*Work required*
Write out every line of the records below as a JSON list of strings, one string per line, skipping any blank lines.

══ Data excerpts

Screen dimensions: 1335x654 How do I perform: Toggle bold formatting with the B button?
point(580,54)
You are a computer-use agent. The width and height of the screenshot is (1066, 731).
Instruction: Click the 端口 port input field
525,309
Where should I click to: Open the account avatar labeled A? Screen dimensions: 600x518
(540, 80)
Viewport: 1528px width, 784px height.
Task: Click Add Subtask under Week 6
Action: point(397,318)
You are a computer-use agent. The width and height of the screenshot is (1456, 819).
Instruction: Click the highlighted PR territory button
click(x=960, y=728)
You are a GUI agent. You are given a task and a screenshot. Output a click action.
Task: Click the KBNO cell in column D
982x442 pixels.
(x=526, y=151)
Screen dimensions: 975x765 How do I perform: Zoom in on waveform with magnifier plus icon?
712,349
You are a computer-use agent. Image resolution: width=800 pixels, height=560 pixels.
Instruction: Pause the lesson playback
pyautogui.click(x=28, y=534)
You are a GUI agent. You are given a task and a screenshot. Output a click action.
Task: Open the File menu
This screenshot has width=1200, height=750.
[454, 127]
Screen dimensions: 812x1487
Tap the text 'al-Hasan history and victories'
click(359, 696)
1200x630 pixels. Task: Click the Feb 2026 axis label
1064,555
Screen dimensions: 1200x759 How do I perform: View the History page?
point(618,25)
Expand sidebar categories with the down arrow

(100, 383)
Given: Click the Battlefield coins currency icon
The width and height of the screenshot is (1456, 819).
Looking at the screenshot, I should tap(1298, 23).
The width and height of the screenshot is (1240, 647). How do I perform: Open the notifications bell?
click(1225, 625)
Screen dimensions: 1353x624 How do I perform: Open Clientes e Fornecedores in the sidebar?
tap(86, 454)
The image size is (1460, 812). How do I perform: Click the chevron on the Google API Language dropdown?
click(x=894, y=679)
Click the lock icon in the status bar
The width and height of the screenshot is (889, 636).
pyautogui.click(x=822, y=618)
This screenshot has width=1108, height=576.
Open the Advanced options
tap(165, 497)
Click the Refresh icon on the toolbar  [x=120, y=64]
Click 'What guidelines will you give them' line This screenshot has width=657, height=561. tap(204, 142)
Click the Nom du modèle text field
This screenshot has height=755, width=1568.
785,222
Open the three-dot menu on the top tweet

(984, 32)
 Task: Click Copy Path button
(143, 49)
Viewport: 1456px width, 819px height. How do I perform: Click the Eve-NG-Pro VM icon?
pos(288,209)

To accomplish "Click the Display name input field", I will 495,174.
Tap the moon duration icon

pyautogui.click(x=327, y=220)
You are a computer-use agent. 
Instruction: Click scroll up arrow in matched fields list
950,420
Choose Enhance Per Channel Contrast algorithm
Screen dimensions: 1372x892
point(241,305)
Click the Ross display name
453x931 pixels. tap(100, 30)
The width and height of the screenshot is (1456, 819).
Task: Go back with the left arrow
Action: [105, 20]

════

*Completed task*
[
  "Screen dimensions: 1335x654 How do I perform: Toggle bold formatting with the B button?",
  "point(580,54)",
  "You are a computer-use agent. The width and height of the screenshot is (1066, 731).",
  "Instruction: Click the 端口 port input field",
  "525,309",
  "Where should I click to: Open the account avatar labeled A? Screen dimensions: 600x518",
  "(540, 80)",
  "Viewport: 1528px width, 784px height.",
  "Task: Click Add Subtask under Week 6",
  "Action: point(397,318)",
  "You are a computer-use agent. The width and height of the screenshot is (1456, 819).",
  "Instruction: Click the highlighted PR territory button",
  "click(x=960, y=728)",
  "You are a GUI agent. You are given a task and a screenshot. Output a click action.",
  "Task: Click the KBNO cell in column D",
  "982x442 pixels.",
  "(x=526, y=151)",
  "Screen dimensions: 975x765 How do I perform: Zoom in on waveform with magnifier plus icon?",
  "712,349",
  "You are a computer-use agent. Image resolution: width=800 pixels, height=560 pixels.",
  "Instruction: Pause the lesson playback",
  "pyautogui.click(x=28, y=534)",
  "You are a GUI agent. You are given a task and a screenshot. Output a click action.",
  "Task: Open the File menu",
  "This screenshot has width=1200, height=750.",
  "[454, 127]",
  "Screen dimensions: 812x1487",
  "Tap the text 'al-Hasan history and victories'",
  "click(359, 696)",
  "1200x630 pixels. Task: Click the Feb 2026 axis label",
  "1064,555",
  "Screen dimensions: 1200x759 How do I perform: View the History page?",
  "point(618,25)",
  "Expand sidebar categories with the down arrow",
  "(100, 383)",
  "Given: Click the Battlefield coins currency icon",
  "The width and height of the screenshot is (1456, 819).",
  "Looking at the screenshot, I should tap(1298, 23).",
  "The width and height of the screenshot is (1240, 647). How do I perform: Open the notifications bell?",
  "click(1225, 625)",
  "Screen dimensions: 1353x624 How do I perform: Open Clientes e Fornecedores in the sidebar?",
  "tap(86, 454)",
  "The image size is (1460, 812). How do I perform: Click the chevron on the Google API Language dropdown?",
  "click(x=894, y=679)",
  "Click the lock icon in the status bar",
  "The width and height of the screenshot is (889, 636).",
  "pyautogui.click(x=822, y=618)",
  "This screenshot has width=1108, height=576.",
  "Open the Advanced options",
  "tap(165, 497)",
  "Click the Refresh icon on the toolbar  [x=120, y=64]",
  "Click 'What guidelines will you give them' line This screenshot has width=657, height=561. tap(204, 142)",
  "Click the Nom du modèle text field",
  "This screenshot has height=755, width=1568.",
  "785,222",
  "Open the three-dot menu on the top tweet",
  "(984, 32)",
  " Task: Click Copy Path button",
  "(143, 49)",
  "Viewport: 1456px width, 819px height. How do I perform: Click the Eve-NG-Pro VM icon?",
  "pos(288,209)",
  "To accomplish \"Click the Display name input field\", I will 495,174.",
  "Tap the moon duration icon",
  "pyautogui.click(x=327, y=220)",
  "You are a computer-use agent. ",
  "Instruction: Click scroll up arrow in matched fields list",
  "950,420",
  "Choose Enhance Per Channel Contrast algorithm",
  "Screen dimensions: 1372x892",
  "point(241,305)",
  "Click the Ross display name",
  "453x931 pixels. tap(100, 30)",
  "The width and height of the screenshot is (1456, 819).",
  "Task: Go back with the left arrow",
  "Action: [105, 20]"
]